Distress and wellbeing among general practitioners during COVID-19: supports required based on the results from the cross-sectional PRICOV-19 study.

Claire Collins, Els Clays, Esther Van Poel, Joanna Cholewa, Cécile Ponsar, Liubove Murauskiene, Zlata Ožvačić, Milena Šantrić Milićević, Limor Adler, Katica Tripkovic, Zoran Bukumiric, Ségolène De Rouffignac, Adam Windak, Radost Asenova, Katarzyna Nessler, Sara Willems

Keywords: family practice, general practice, COVID-19, distress, wellbeing, burnout, supports, interventions

Introduction:

Emerging literature from all around the world is highlighting the huge toll of the COVID-19 pandemic on frontline health workers.

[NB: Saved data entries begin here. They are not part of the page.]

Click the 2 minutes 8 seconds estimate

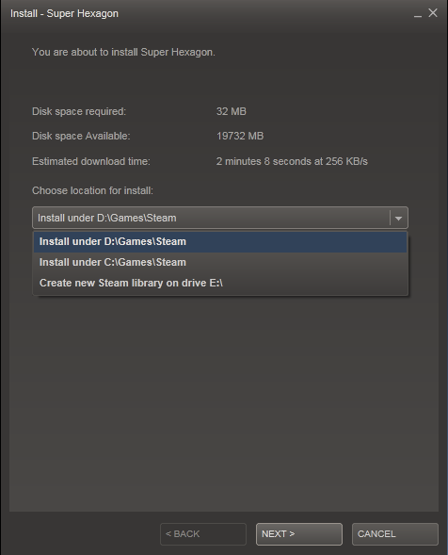coord(264,161)
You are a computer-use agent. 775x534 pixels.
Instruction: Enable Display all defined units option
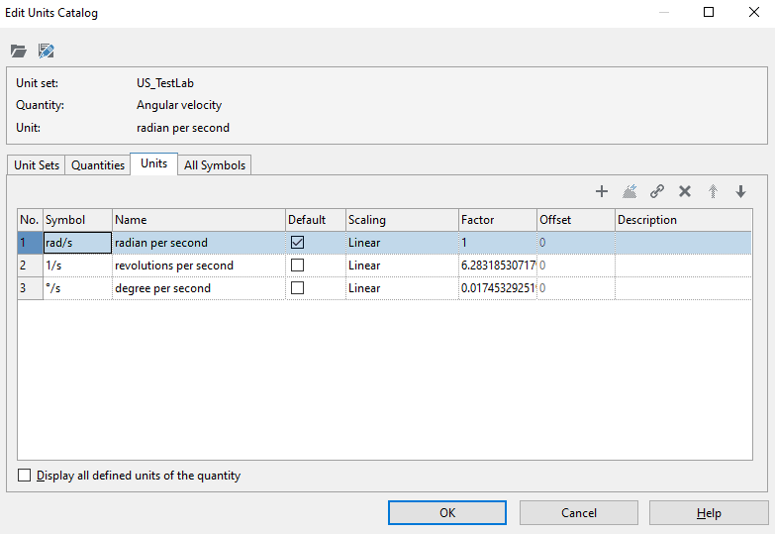point(25,476)
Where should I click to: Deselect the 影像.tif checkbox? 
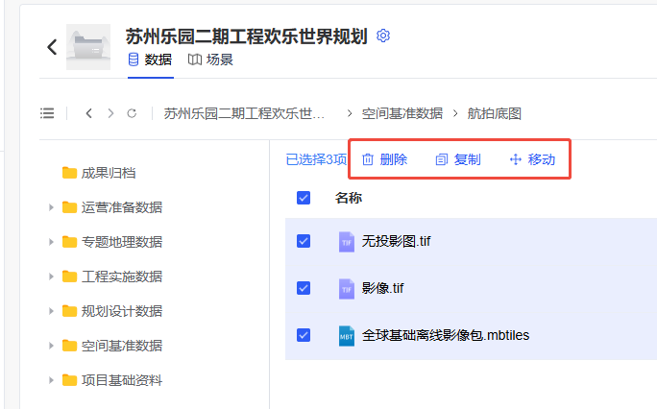(x=304, y=287)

However, prior the crisis, the wellbeing of this group was already of concern. Burnout is the most extreme form of this lack of wellbeing and its symptoms not only has a direct impact on the physician, but also on patients. Some studies have shown that, among physicians who report experiencing at least some signs of burnout, family medicine and emergency medicine physicians are among those at highest risk.
Aim
To describe the frequency of distress and wellbeing, measured by the Mayo Clinic Wellbeing index, among general practitioners and family physicians during the COVID-19 pandemic and to identify some of the key levers that could potentially mitigate the risk of distress.

Method:

Data were collected by means of an online self-reported questionnaire among GP practices. Statistical analysis was performed using SPSS software on Version 7 of the database which was the version consisting of the cleaned data of 33 countries available as of November 3rd, 2021.

Results:

Data from 3,711 was included. MCWI scores ranged from -2 to 9 with a mean of 2.7 and median of 3. Using a cut off of ≥2, 64.5% of respondents are considered at risk.
GPs with less experience, in smaller practices, and with more vulnerable patient populations have lower well-being scores and hence are at a higher risk of distress.
Collaboration from other practices and adequate governmental support are significant protective factors for distress.

Conclusions:

While individual factors are important, it is necessary to address practice and system level organizational factors in order to enhance wellbeing and support primary care physicians. Research on the impact of such interventions is required.